An eclipse is coming to Miami. And with one minute of Googling, Dexter determines where Travis will commit his final crime.

Deb comes to the same conclusion doing some actual deductive reasoning that has a pay-off for us: prime Deb cursing as she commands cops to the top of every skyscraper over a certain height. Or as she says, “big ass, tall-a-shit-skyscrapers.”

Then she corners Dex and asks, “Do we need to talk?” He did almost die, and she is, above all things, his awesome sister, but he’s all, “No, I’m fine.” She tells him to remember to meet up at that decommissioned church for a final forensic sweep. She says this twice.

Now… Captain Laguerta (Lauren Vélez). Let’s just deal with this and get it over with. After a season of non-stop, epic bitchitude, “Dexter’s” writers seriously thought they could pull a one-episode turnaround on this nightmare in pumps. She’s suddenly all soulful and pro-Deb. We’re not buying it.

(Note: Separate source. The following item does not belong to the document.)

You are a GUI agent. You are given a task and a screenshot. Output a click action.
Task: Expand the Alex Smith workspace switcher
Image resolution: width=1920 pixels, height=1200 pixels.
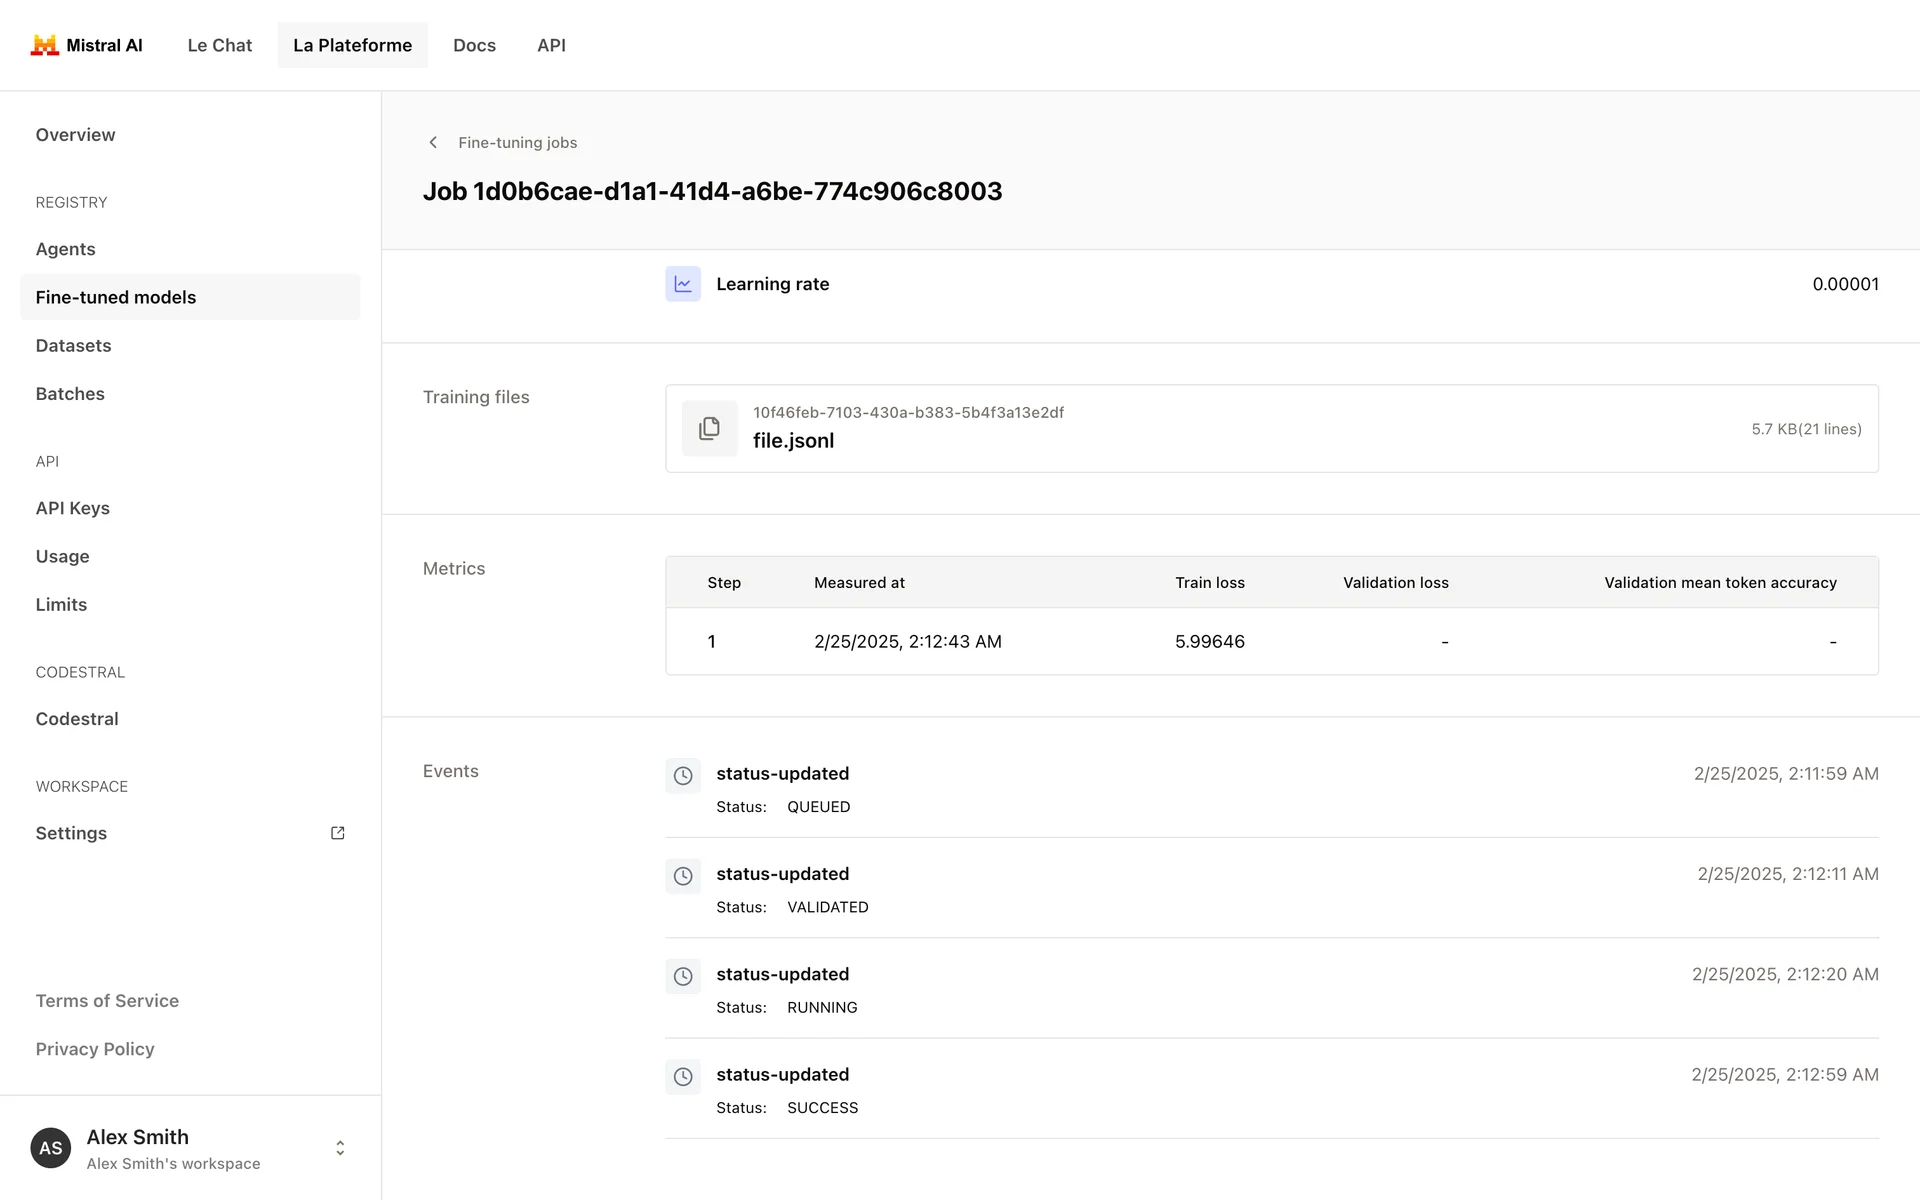[340, 1148]
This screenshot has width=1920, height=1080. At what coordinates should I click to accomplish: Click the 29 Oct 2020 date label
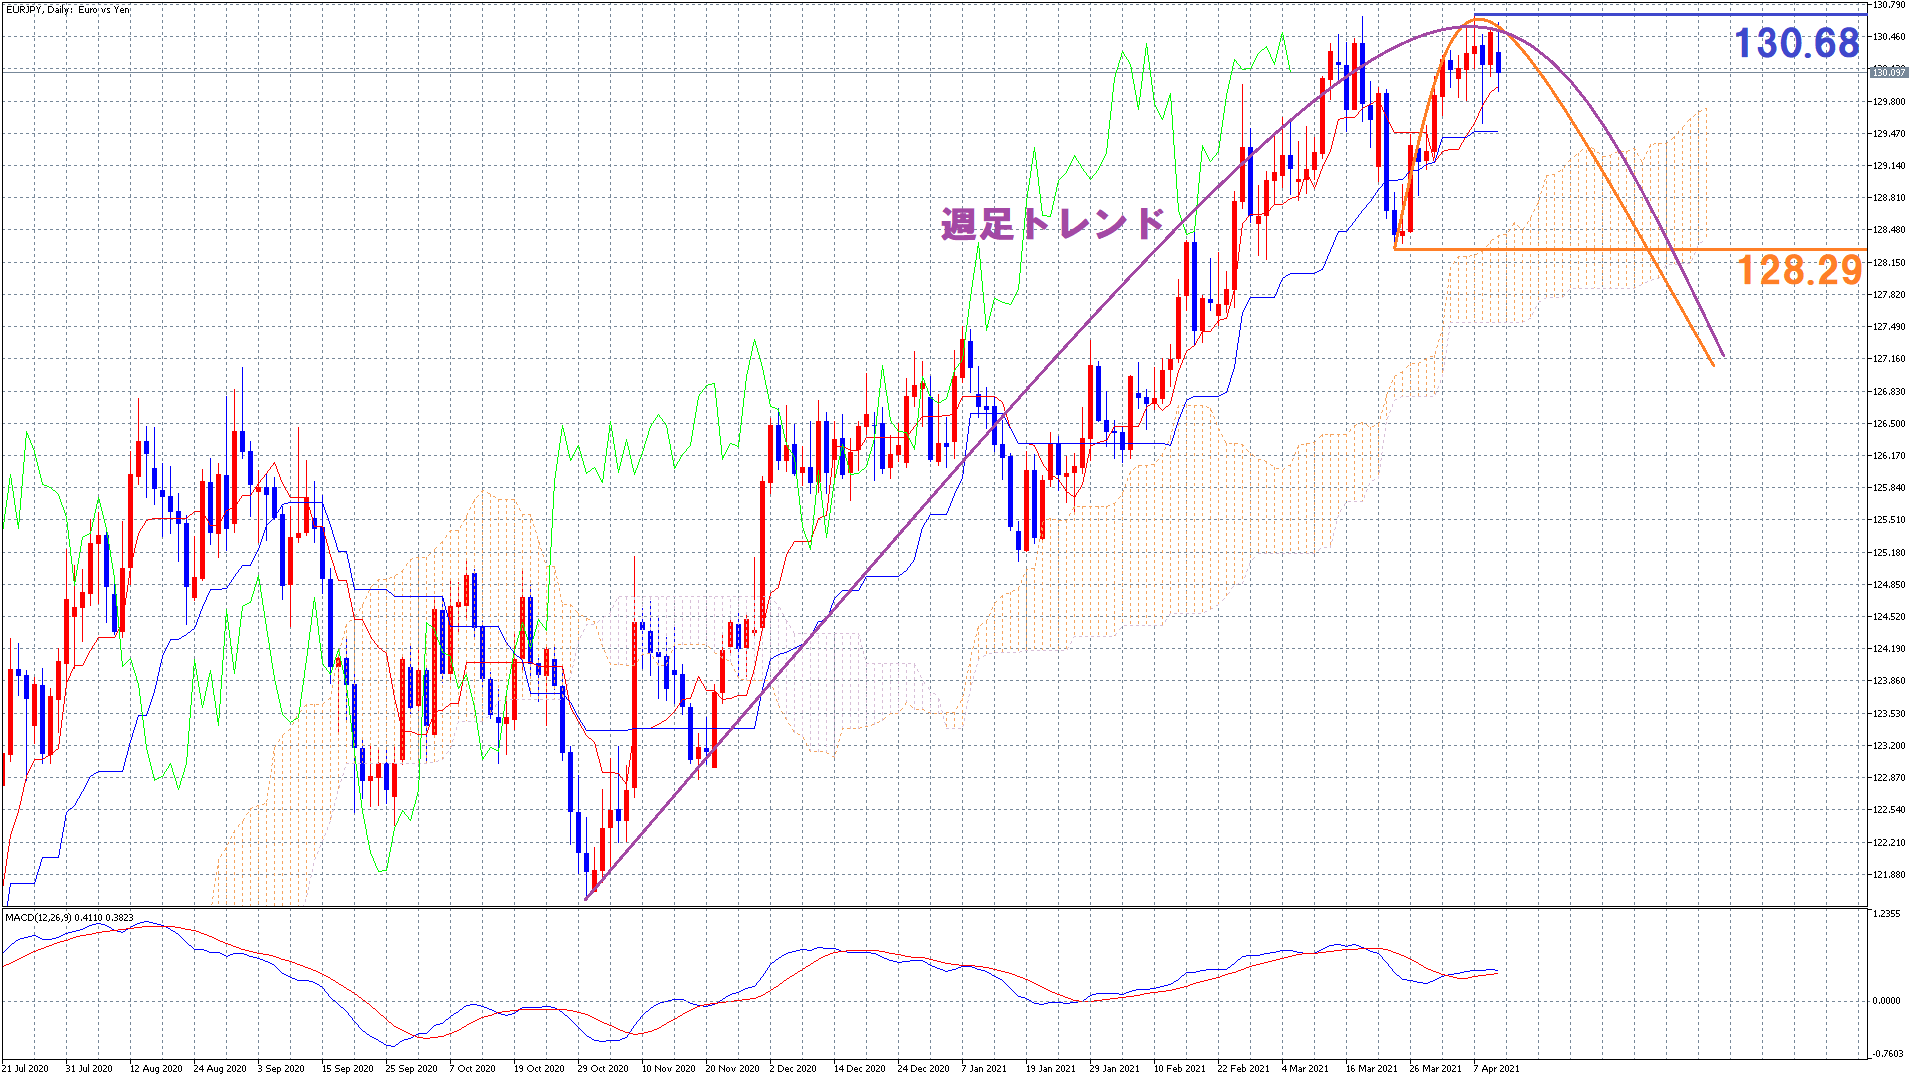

Travis has Dex’s gear from last week. This allows him to enter Dexter’s house and find the hand Louis sent Dexter last week. (You’ll be waiting until nest season to find out what that was about. Sorry.) Travis avails himself of a little Miracle Clue — the flyer for today’s Noah’s Ark Pageant lets him know that wee Harrison will be at the Catholic day school — today.

Harrison and nanny Jamie (Aimee Garcie), make it to the school, dress the tyke up as a lion and wait for Dexter.

Meanwhile, Deb has cops on every big-ass-tall-a-shit-skyscraper in Miami.

Dex looks for Harrison at school — but a nun says the boy in the lion costume (Harrison) went with the nice man (Travis). Dexter freaks and chases Travis to the building where he plans to kills Harrison as an offering to God to begin the Apocalypse. Instead, he kills one of Deb’s cops.

And then Dexter shows up, one-ups Travis, pumps him full of elephant tranquilizers, and dumps him in his car.

Back at Deb’s therapy session — a breakthrough! While Doctor Ross (Rya Kihlstedt) tries hard to keep her you-are-so-fucked-up face at bay, Deb tells her how totally right she was! That being in love with Dexter explains, like everything, ever!

That when she was with withholding guys, or distant with guys, or with guys she was horrible to, or when she dated a serial killer… well, she hasn’t worked that out yet (oh, Deb). But every other screwed up thing is tied to the fact that she totally wants to be with him — all she has to do is tell him about it!

What makes this idiocy work at all is Carpenter’s total commitment to Deb’s terror. Because me? I don’t buy the incest thing here — it doesn’t jibe with the people we’ve been presented with all these years.

Worse, it suggests a radical rewrite of Deb which renders her pitiful. It steals power from a very powerful woman — and it gives it all to her increasingly despicable brother. Dexter is now a witless, heartless jerk, dispensing his own brand of justice. Deb, smarter, more in charge of herself and her voice, is slowly being demoted to a nervous, weeping wreck begging for a taste of that manliness for no true dramatic reason.

Director John Dahl hard-cuts from Deb’s pitiful epiphany to Dexter ascendant in Travis’ decommissioned church. Dexter has set up his table and Saran Wrapped Travis to it — in front of a statue of Christ.

Since this was the season of theology, Dex tells Travis that if there’s a purpose to his darkness, it’s as a balancing force and all that. The knife goes in and we wonder how well Deb is going to take this line of reasoning because, after all, she’s right there. She did tell him twice. No two ways — they’ve both seen him commit a murder.

There’s apparently two seasons of “Dexter” left. And a good deal of the remaining episodes will address the question: How deep is your love, Deb? Or maybe the question to ask the writers is this: How low will you drag your finest creation?